• **GOAL**
Print the lines below word for word, without the picture.

• **RECORDS SUPPLIED**

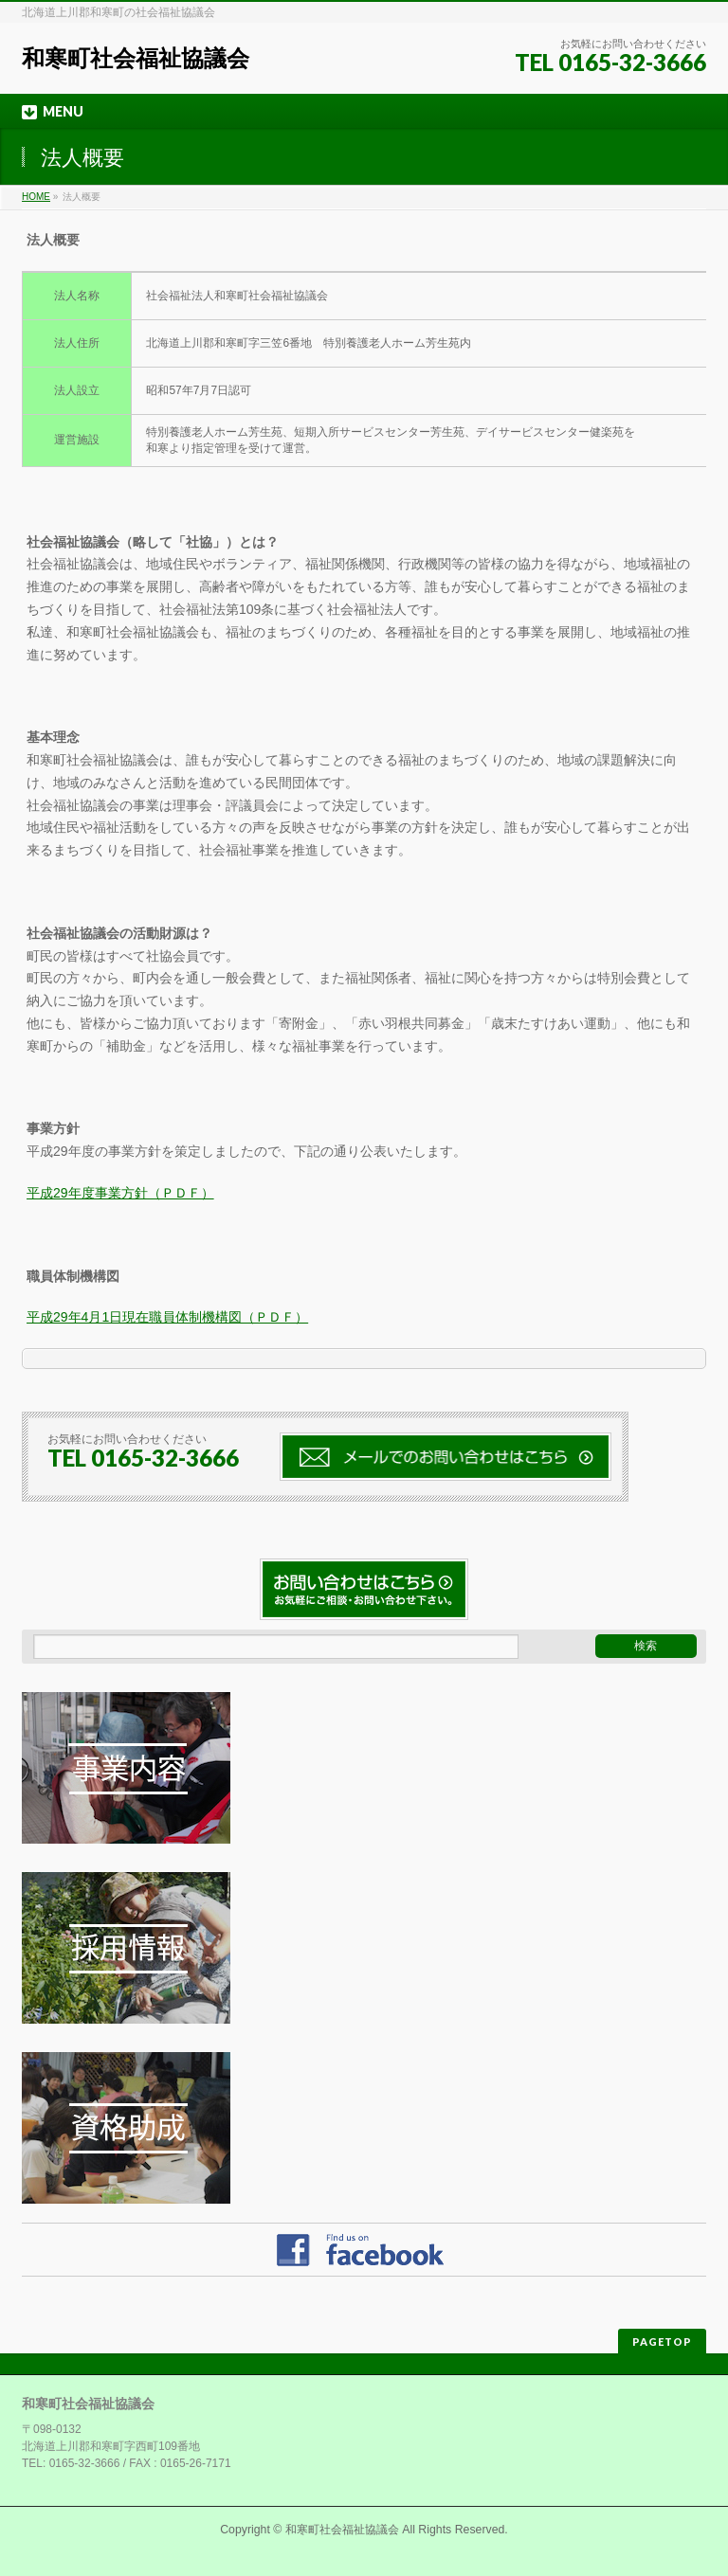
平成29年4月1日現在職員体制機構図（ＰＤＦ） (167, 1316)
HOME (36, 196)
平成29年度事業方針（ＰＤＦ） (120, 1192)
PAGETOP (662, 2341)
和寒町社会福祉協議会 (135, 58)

• **TASK OUTPUT**
平成29年4月1日現在職員体制機構図（ＰＤＦ） (167, 1316)
HOME (36, 196)
平成29年度事業方針（ＰＤＦ） (120, 1192)
PAGETOP (662, 2341)
和寒町社会福祉協議会 (135, 58)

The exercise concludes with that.